Socioeconomic status
On enrollment, information about family structure, parental characteristics, and socioeconomic conditions was collected by interview at home. The information included number of family assets (number owned from a list of possessions, e.g., television, radio, domestic animals, chairs, tables, beds, bicycle, rickshaw), deficits between income and expenditure (occasional or constant deficit in the previous month, yes/ no), number of children, and housing quality (floor, walls and/or roof made of mud, yes/no).
Anthropometry
On enrollment, mothers’ weights were measured with SECA electronic scales (Seca GmbH, Hamburg, Germany), which are accurate to 100 g, and their heights were measured to the nearest 0.1 cm using a locally manufactured height stick. We calculated mothers’ body mass index (BMI; weight in kilograms/height in square meters). Infants’ birth weight was measured using beam balance scales that were precise to 10 g, and their lengths were measured with locally made length boards. Head circumference was measured to the nearest 1 mm using nonstretchable tape.
At 7 months, the children were weighed and their lengths were measured at home. Research assistants were trained to carry out the anthropometric measurements according to standard procedures (WHO 1983). We converted the children’s heights and weights to standard scores using the WHO reference (WHO 2006).
Cognitive and motor function
The Bayley Scales of Infant Development–II (BSID-II) (Bayley 1993) has two scales: the Psychomotor Development Index (PDI) and the Mental Development Index (MDI). It is the most commonly used infant test and has been used previously in Bangladesh (Black et al. 2004; Hamadani et al. 2002; Tofail et al. 2006) and showed good interobserver and test–retest reliabilities. We assessed the children’s motor development with the motor scale. In the first 2 years of age, the motor scale tends to be more sensitive to biologic differences such as the effects of iron supplementation in iron-deficient infants (e.g., Lind et al. 2004; Moffatt et al. 1994) and protein energy supplementation in undernourished populations (Pollitt and Oh 1994) than is the mental scale. In the present study, it was sensitive to differences between children whose mothers received either multiple micronutrient supplementation or iron and folate only in pregnancy (Tofail et al. 2008). It was also related to the child’s gestational age and current nutritional status and mothers’ nutritional status.

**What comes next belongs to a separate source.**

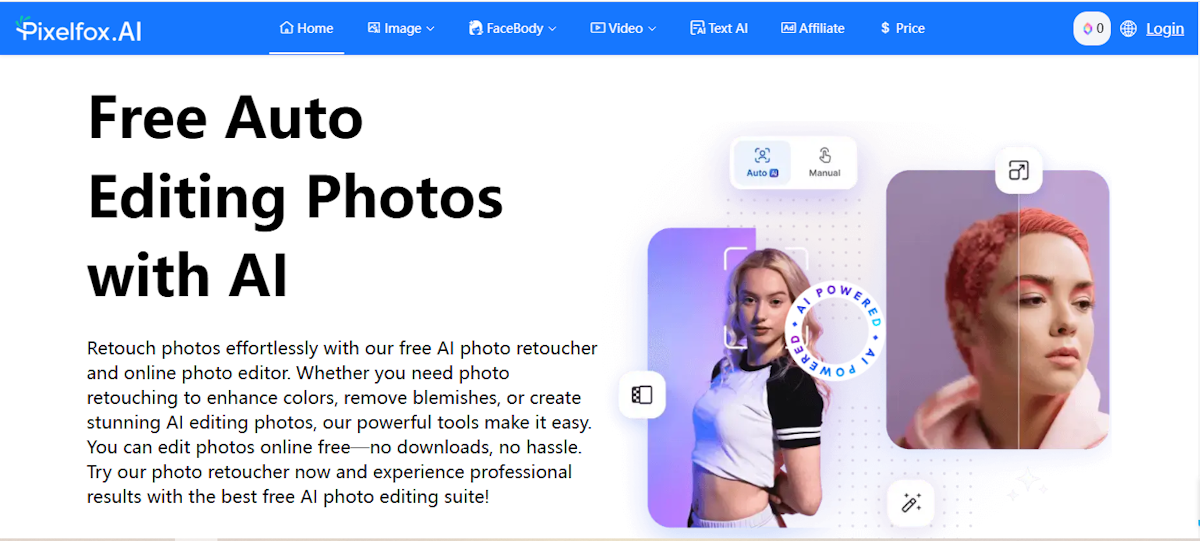
Task: Click the AI Powered circular badge
Action: click(x=834, y=330)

We used two one-step means–end problem-solving tests (PSTs), Support and Cover, to assess the infants’ cognitive development. The original procedures of the PSTs were described by Piaget (1955), but the conduct and scoring of the tests were designed by Willatts (1984, 1999). In these tests, infants manipulate an intermediary to retrieve a goal (a toy). The Support test involves placing a long cloth on a table in front of the child and then placing a toy out of the child’s reach at the farthest end of the cloth. The infant has to pull the cloth to retrieve the toy. In the Cover test, a toy is covered with a cloth while the infant is watching. The infant is then required to remove the cloth to retrieve the toy. We videotaped these procedures and scored them later. We gave four trials in both PSTs. We scored three behaviors in each trial: cloth behavior (the way the child handled the cloth), fixation behavior (the way the child fixed his or her vision on the toy), and toy behavior (the way the child grasped the toy). We scored each behavior on a three-point scale: 0 for no evidence of intention, 1 for possible/ambiguous intention, and 2 for clear evidence of intention. We summed the scores for each behavior over the four trials to give a total score ranging from 0 to 24.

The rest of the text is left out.